The consensus is clear: there is a need for diversity in precision medicine research. Most of the current dialogue on diversity centers on study populations. Genome-wide association studies (GWAS), which began in earnest in 2007 with publication of the landmark Wellcome Trust Case Control Consortium study of seven common diseases (PMIC2719288) and a trio of type 2 diabetes studies (PMC3214617, PMC3772310, and PMID17463246), focused almost exclusively on populations of European-descent. The GWAS that immediately followed mostly repeated this population pattern.
The importance of diversity, limited here to race/ethnicity and genetic ancestry, in study populations has long been recognized by genomicists and clinicians alike. Even before the sequencing of the human genome, genetic anthropologist L. Lucas Cavalli-Sforza and colleagues recognized the importance of sampling variation from many populations (PMC1683673) and called for a Human Genome Diversity Project in the early 1990s (PMID1769670 and PMID155803201). The International HapMap Project (PMC1880871 and PMC2689609) and other efforts (PMID16124863) to catalog human genetic variation and linkage disequilibrium, which included multiple populations, were natural extensions of the Human Genome Project and necessary steps in the evolution of genomic resources necessary for GWAS that now include the 1000 Genomes Project (PMC4750478 and PMC4617611) and the Exome Aggregation Consortium (PMC5018207).

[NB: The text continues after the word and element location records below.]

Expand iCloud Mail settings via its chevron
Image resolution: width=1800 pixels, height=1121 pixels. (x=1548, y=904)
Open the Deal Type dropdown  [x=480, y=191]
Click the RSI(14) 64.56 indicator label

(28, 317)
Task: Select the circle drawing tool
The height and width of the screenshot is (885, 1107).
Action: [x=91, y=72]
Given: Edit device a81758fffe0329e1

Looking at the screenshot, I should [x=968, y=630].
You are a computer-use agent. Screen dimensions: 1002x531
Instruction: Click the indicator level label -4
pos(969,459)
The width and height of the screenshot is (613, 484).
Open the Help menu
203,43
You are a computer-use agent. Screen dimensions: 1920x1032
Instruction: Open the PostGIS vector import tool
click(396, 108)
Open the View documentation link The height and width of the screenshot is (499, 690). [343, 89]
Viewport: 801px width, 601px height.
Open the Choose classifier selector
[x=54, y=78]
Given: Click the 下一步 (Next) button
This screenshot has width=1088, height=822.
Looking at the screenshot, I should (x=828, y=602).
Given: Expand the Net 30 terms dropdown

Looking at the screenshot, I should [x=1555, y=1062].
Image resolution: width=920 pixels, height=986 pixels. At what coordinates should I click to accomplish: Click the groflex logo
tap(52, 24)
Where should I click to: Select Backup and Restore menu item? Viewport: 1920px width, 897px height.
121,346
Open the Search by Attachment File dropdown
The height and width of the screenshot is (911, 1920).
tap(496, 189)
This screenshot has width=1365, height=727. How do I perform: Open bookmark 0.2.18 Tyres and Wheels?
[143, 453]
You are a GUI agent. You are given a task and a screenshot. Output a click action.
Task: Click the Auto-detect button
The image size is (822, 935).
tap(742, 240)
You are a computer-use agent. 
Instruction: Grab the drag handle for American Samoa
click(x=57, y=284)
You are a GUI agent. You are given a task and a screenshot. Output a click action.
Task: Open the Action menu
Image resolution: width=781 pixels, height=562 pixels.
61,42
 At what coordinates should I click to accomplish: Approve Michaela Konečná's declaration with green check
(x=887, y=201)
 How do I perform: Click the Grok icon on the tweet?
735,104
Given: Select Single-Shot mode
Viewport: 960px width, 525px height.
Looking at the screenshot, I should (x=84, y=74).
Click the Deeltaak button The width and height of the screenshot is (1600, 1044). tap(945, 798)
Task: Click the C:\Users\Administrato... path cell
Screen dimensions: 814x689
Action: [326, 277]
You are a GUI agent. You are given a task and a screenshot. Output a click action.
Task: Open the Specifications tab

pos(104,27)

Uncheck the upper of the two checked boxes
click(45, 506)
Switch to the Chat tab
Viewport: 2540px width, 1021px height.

On the clinical or biomedical side, the use and importance of race/ethnicity in research was (PMID12646675) and continues to be controversial (PMID26912690). The labels used to describe race/ethnicity are social constructs, not scientific terms rooted in biology, and there is a long history of misuse and confusion (PMID10655044 and PMID1243037) surrounding these labels. Still, there are legitimate arguments for the usefulness of these labels in biomedical research (PMID12646676), leading some prominent journals to call for their careful use in the biomedical research literature (PMID12771118).
The importance of diversity in basic and biomedical research was clearly recognized long before GWAS, so why is the research community still discussing this and discussing it ever so loudly? Arguably, it was the creation (PMC2687147) of an on-line GWAS catalog (https://www.ebi.ac.uk/gwas/) that facilitated analyses clearly showing not just a disparity in which populations were included in GWAS but also the magnitude (PMID21753830). Updated analyses demonstrate that the situation has not improved much, particularly for Blacks or African Americans and American Indians (PMID27734877). The lack of progress coupled with recent reports of misdiagnoses related to a dearth of basic frequency data in non-European populations (PMID27532831) has led to an urgent call for action from investigators and funders alike (PMID29151588). As a result, major new research initiatives such as the Precision Medicine Initiative Cohort Program or All of Us aim to recruit participants from diverse groups (PMID25635347 and PMID2722314).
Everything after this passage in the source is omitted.